2. Use the information stored in the and create a new data set, which will have only one entry per app.

In [20]:
# create a dictionary for Google data with unique app values
google_reviews_max = {}

for row in google_data[1:]:
    name= row[0]
    n_reviews = float(row[3])
    if name in google_reviews_max and google_reviews_max[name] < n_reviews:
        google_reviews_max.update({name:n_reviews})
    if name not in google_reviews_max:
        google_reviews_max[name] = n_reviews
print(len(google_reviews_max))
# print(google_reviews_max)


9659


Now, let's use the reviews_max dictionary to remove the duplicates. For the duplicate cases, we'll only keep the entries with the highest number of reviews. In the code cell below:

- We start by initializing two empty lists, android_clean and already_added.
- We loop through the android data set, and for every iteration:
- We isolate the name of the app and the number of reviews.
- We add the current row (row) to the android_clean list, and the app name (name) to the already_added list if:
- The number of reviews of the current app matches the number of reviews of that app as described in the reviews_max dictionary; and
- The name of the app is not already in the already_added list. We need to add this supplementary condition to account for those cases where the highest number of reviews of a duplicate app is the same for more than one entry (for example, the Box app has three entries, and the number of reviews is the same). If we just check for reviews_max[name] == n_reviews, we'll still end up with duplicate entries for some apps.

In [36]:
#create new dataset
android_clean=[]

# store app names
already_added=[]

for row in google_data[1:]:
    name = row[0]
    n_reviews=float(row[3])    
    if (n_reviews == google_reviews_max[name]) and (name not in already_added):
        # Append the entire row to the android_clean list 
        android_clean.append(row)
        # Append the name of the app name to the already_added list 
        already_added.append(name)
        
#Check to make sure that the # of rows in the list is correct
explore_data(android_clean, 0, 3, True)


['Photo Editor & Candy Camera & Grid & ScrapBook', 'ART_AND_DESIGN', '4.1', '159', '19M', '10,000+', 'Free', '0', 'Everyone', 'Art & Design', '7-Jan-18', '1.0.0', '4.0.3 and up']

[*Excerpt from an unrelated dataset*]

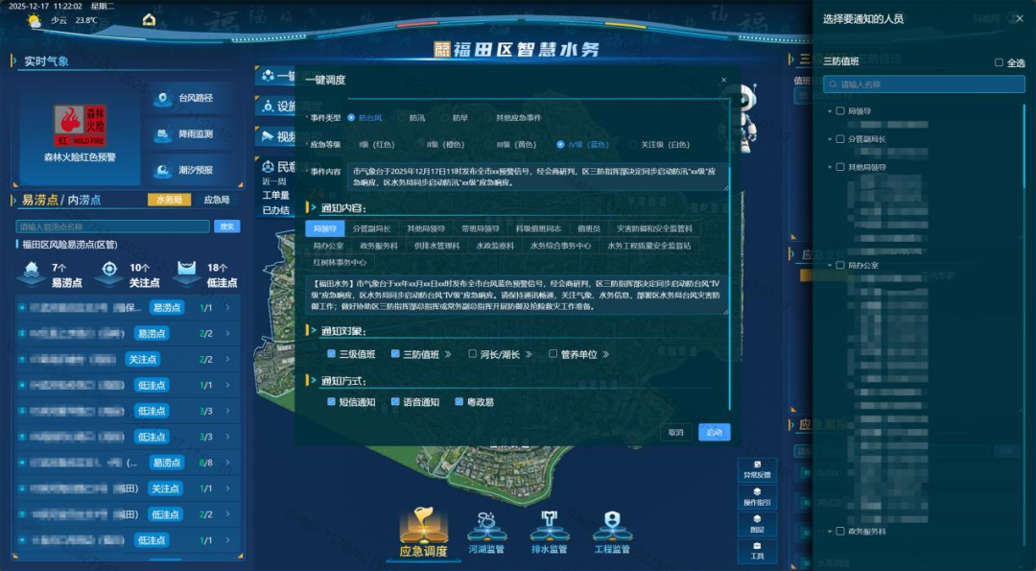Image resolution: width=1036 pixels, height=571 pixels.
Task: Switch to the 应急局 tab
Action: coord(217,201)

['U Launcher Lite – FREE Live Cool Themes, Hide Apps', 'ART_AND_DESIGN', '4.7', '87510', '8.7M', '5,000,000+', 'Free', '0', 'Everyone', 'Art & Design', '1-Aug-18', '1.2.4', '4.0.3 and up']


['Sketch - Draw & Paint', 'ART_AND_DESIGN', '4.5', '215644', '25M', '50,000,000+', 'Free', '0', 'Teen', 'Art & Design', '8-Jun-18', 'Varies with device', '4.2 and up']


Number of rows: 9659
Number of columns: 13


## Removing Non-English Apps
### Part One

In [57]:
# Create a function to iterate over and input string. 
# For each iteration check whether the number associated with the character is greater than 127(English ASCII characters). 
# If all characters are <127, return true, otherwise, return False
def apps(name):
    for character in name:
        if ord(character) > 127:
            return False 
    return True

# Check results with a few examples
print("1: ", apps('Instachat'))
print("2: ", apps('Docs To Go™ Free Office Suite'))
print("3: ", apps('Instachat 😜'))
print("4: ", apps('爱奇艺PPS -《欢乐颂2》电视剧热播'))

1:  True
2:  False
3:  False
4:  False


In [11]:
#redefine function to include up to 3 non-ASCII characters
def apps(name):
    non_ascii= 0
    for character in name:
        if ord(character) > 127:
            non_ascii +=1
    if non_ascii>3:
        return False 
    else:
        return True
print("1: ", apps('Instachat'))
print("2: ", apps('Docs To Go™ Free Office Suite'))
print("3: ", apps('Instachat 😜'))
print("4: ", apps('爱奇艺PPS -《欢乐颂2》电视剧热播'))

1:  True
2:  True
3:  True
4:  False